Filippo Facci, Libero 09/11/2014, 9 novembre 2014
L’EUTANASIA DEL CANE
Finalmente la Chiesa ammette l’eutanasia: quella del cane. Avvenire, il quotidiano dei vescovi, martedì scorso ha condannato il suicidio assistito di Brittany Maynard e in prima pagina ha fatto un elogio del dolore: «C’è nel soffrire qualcosa che nessuno saprà mai spiegare, ma che nessuno può affermare essere inutile e dannoso». E infatti è quello che ci auguriamo sempre tutti: di soffrire il più possibile, noi e i nostri cari. Ma il cane no. Infatti lo stesso Avvenire, tre giorni dopo, titolava in prima pagina «Perché l’uomo deve evitare inutili sofferenze agli animali» i quali, si leggeva, «non essendo esseri umani, non hanno un vero e proprio diritto individuale a vivere da rispettare». Ora: questa è una rubrica di commento, ma ogni tanto davvero non si sa da che parte cominciare.
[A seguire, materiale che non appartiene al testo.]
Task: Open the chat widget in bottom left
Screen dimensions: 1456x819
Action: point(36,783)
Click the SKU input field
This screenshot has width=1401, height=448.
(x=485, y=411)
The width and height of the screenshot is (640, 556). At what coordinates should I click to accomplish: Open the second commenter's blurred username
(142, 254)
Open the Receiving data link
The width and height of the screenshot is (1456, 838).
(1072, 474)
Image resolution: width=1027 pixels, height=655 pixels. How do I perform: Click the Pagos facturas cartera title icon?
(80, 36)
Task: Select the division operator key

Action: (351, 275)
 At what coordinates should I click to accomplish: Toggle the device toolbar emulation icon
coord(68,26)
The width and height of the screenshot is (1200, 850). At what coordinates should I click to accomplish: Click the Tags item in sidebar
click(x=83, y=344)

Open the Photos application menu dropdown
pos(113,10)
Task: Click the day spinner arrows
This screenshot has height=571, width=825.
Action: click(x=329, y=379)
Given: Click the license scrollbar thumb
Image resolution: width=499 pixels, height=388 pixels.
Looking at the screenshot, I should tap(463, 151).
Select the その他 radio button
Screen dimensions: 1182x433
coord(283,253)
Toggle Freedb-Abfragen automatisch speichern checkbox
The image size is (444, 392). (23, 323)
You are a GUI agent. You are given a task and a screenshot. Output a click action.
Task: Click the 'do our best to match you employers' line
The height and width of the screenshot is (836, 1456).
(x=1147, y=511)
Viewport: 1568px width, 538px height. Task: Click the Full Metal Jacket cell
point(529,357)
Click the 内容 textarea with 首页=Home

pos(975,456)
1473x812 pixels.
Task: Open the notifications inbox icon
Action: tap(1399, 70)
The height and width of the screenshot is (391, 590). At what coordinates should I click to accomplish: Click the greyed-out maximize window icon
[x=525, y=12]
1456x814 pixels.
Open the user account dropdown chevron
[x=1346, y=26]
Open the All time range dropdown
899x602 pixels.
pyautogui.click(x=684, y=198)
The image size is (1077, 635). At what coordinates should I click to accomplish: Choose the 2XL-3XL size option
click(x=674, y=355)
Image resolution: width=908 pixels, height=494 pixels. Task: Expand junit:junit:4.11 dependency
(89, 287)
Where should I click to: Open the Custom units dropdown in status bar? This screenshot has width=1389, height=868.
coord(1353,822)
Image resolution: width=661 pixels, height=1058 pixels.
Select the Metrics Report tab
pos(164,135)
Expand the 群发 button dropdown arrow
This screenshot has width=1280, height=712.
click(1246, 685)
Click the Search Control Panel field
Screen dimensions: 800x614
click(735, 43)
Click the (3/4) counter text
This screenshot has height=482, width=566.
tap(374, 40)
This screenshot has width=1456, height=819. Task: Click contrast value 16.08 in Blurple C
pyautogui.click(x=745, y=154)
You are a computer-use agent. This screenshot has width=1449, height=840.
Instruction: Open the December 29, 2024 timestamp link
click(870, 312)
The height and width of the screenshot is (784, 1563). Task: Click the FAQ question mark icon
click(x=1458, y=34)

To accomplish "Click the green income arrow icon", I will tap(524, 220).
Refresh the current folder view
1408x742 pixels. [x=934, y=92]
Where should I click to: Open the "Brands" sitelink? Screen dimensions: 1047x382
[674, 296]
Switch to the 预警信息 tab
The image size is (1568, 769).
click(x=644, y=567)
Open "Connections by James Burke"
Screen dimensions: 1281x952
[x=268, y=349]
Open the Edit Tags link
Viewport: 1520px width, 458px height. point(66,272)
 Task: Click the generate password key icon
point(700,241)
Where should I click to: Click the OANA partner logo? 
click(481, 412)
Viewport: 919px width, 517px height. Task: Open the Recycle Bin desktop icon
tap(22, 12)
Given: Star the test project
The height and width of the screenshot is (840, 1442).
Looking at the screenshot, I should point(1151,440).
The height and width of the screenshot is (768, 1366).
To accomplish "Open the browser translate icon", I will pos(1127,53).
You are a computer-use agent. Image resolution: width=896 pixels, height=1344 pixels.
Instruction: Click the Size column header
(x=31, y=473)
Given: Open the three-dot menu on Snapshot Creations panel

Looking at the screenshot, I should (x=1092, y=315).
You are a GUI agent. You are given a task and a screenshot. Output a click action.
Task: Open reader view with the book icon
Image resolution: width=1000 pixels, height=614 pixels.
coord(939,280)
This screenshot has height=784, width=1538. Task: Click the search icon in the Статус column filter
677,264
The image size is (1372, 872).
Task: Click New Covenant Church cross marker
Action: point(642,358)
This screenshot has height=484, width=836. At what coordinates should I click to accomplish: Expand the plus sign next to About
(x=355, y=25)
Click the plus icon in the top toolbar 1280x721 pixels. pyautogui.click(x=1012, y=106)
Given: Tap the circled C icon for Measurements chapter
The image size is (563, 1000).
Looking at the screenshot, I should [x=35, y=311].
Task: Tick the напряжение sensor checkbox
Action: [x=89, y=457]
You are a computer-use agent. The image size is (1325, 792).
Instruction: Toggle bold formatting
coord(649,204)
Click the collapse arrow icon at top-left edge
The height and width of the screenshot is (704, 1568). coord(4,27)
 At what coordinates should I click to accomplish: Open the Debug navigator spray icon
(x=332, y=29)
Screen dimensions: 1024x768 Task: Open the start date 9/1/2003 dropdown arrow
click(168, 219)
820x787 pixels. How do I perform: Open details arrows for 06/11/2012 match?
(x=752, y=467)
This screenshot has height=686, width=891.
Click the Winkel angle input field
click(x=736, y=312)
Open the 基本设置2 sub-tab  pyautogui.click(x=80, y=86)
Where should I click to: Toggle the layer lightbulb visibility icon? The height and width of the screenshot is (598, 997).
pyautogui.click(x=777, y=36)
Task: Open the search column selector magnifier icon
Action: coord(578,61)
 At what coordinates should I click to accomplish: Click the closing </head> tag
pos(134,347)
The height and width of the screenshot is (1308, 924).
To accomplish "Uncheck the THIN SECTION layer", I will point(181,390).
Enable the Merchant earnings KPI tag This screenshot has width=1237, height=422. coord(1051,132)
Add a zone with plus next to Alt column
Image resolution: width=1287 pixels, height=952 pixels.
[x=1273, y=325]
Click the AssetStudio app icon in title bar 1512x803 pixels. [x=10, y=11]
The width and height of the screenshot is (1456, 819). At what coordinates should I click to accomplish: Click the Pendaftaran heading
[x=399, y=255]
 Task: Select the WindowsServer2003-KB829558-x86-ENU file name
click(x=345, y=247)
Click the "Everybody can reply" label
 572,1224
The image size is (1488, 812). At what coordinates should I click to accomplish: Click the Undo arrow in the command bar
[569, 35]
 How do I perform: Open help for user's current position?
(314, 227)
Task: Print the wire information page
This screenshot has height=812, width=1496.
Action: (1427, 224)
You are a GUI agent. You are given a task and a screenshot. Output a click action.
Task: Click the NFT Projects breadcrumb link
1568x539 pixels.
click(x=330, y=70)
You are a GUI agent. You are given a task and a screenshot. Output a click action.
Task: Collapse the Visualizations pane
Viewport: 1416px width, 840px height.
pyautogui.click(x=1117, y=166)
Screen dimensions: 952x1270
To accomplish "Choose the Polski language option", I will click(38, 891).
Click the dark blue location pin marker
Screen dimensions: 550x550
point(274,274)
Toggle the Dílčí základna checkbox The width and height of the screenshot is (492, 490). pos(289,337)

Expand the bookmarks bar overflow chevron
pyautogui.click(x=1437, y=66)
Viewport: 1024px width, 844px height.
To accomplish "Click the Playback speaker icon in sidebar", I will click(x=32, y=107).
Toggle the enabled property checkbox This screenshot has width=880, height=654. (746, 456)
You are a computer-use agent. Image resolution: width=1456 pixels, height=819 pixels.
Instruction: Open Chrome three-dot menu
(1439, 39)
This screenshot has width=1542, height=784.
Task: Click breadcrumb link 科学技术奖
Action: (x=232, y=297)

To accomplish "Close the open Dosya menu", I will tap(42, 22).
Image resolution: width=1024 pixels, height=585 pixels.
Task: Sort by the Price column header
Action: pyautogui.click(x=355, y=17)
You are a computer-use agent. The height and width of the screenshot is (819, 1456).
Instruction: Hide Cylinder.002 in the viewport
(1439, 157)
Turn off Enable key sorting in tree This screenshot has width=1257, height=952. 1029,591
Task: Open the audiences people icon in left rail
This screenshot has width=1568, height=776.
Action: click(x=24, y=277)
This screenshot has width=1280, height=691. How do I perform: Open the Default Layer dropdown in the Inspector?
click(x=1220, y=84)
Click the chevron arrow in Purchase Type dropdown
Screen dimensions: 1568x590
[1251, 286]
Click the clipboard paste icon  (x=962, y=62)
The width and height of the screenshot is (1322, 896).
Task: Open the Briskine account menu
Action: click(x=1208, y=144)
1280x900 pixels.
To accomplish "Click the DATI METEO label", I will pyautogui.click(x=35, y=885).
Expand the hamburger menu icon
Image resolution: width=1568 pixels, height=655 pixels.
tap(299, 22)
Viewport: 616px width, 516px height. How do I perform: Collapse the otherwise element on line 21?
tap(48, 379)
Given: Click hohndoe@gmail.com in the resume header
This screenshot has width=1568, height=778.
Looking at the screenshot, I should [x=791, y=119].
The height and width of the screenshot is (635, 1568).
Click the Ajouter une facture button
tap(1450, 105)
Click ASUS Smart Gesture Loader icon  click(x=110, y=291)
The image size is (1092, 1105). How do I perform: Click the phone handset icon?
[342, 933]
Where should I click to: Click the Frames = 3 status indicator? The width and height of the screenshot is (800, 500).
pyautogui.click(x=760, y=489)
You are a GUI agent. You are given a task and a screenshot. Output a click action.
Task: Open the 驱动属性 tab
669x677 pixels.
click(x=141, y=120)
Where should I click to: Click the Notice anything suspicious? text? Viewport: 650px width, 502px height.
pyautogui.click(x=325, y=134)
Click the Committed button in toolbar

Cioè: gli uomini devono soffrire come cani, i cani possono morire come uomini. Beninteso, a me non disturba che certi cattolici possano credere che la loro vita non gli appartenga e che sia solo espiazione, credito con il padreterno, un dono anche quando diventi orrendo: ma non capisco perché debbano rompere le palle e pretendere che si adeguino anche i non credenti, attribuendo il primato dell’uomo a valori morali e non com’è alla legge del più forte. Siamo animali anche noi, solo che alla natura è sfuggita la mano.